Dr Kim Il Zeng of the Central University of North Korea will this week publish her PHD on the philosophical and cultural significance of dead road space and the carbon offset advantages of leaving one side of a dual carriagway “fallow” for several years at a time.

The scheme qualifies for the list under the first three selection criteria. In order to make the list a site needs:

(i) to represent a masterpiece of human creative genius;

The never-ending roadworks concept has been deemed to be a work of counter-intuitive genius by a panel of conceptual artists including Damien Hirst, Damien Hirst’s neighbour, (who became a conceptual artist when Damien Hirst said he was) and Marcel Duchamp, who said he would still be an artist after he was dead, so he is.

(ii) to exhibit an important interchange of human values, over a span of time or within a cultural area of the world, on developments in architecture or technology, monumental arts, town-planning or landscape design;

Town-planning obviously.
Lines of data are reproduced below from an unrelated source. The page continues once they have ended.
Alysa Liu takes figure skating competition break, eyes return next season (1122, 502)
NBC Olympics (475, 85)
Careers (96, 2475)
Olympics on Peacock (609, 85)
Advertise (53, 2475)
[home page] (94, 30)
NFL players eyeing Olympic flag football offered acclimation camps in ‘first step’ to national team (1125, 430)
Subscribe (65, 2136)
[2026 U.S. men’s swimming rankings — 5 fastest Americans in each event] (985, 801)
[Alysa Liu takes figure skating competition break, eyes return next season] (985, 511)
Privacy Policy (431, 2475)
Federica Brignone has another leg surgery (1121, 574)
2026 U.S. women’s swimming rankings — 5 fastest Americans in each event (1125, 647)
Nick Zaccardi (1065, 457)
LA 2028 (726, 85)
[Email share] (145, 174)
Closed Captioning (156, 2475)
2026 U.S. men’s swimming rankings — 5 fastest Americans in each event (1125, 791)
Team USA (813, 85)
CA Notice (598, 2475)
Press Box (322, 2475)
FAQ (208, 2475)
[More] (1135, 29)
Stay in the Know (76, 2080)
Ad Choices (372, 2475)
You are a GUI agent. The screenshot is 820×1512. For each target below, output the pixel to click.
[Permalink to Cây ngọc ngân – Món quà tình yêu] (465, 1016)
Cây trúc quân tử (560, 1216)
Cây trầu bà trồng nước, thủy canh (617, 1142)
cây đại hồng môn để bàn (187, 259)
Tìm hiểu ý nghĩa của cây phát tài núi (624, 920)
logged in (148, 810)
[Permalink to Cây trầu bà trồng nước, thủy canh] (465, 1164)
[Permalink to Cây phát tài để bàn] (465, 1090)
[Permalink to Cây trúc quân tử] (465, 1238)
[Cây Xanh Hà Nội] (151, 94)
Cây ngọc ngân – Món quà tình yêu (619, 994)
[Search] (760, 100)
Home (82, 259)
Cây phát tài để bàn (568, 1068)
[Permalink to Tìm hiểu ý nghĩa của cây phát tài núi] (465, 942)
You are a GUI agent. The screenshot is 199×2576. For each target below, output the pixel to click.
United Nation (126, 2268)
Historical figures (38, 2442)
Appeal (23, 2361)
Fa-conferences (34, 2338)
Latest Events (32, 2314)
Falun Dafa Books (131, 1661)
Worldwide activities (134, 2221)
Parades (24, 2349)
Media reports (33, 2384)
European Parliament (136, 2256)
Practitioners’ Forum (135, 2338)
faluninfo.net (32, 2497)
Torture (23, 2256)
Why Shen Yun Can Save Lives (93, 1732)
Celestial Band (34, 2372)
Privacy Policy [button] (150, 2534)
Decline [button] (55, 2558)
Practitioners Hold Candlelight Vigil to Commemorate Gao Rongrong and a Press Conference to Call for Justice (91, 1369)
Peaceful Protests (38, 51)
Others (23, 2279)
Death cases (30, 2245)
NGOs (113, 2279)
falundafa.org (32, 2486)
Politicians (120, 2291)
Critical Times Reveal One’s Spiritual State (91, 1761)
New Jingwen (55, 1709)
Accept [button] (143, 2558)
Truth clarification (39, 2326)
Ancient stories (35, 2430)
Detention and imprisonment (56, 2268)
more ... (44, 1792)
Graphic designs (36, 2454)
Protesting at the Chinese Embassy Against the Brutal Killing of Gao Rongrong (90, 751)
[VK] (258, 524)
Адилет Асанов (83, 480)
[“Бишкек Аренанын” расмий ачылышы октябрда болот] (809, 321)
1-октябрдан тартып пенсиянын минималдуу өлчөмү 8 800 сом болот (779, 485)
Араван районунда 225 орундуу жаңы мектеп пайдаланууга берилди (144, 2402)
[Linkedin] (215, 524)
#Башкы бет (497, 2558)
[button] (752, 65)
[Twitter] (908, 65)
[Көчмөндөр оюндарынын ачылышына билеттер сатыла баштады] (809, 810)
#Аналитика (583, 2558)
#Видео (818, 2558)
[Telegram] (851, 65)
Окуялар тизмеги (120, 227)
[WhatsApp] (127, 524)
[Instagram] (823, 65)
The interchange of human values over a span of time is demonstrated by the fact that until the concept of never-ending road works was developed people used to think roads were for cars to drive on in order for them to go from one place to another.

(iii) to bear a unique or at least exceptional testimony to a cultural tradition or to a civilization which is living or which has disappeared;

The unique stature of roadworks as an end in themselves is a cultural tradition which exists only in Swansea and which UNESCO has deemed in need of preservation.

Being on the list gives Swansea access to the UNESCO World Heritage Fund which provides about US$4 million annually to support activities requested by States Parties in need of international assistance. It includes compulsory and voluntary contributions from the States Parties, as well as from private donations.  This funding should enable Swansea City Council to continue road works well into the next century and beyond, making it a tourist Mecca.  The cash injection should also enable it to expand the roadworks outside the city centre, possibly as far as the M4.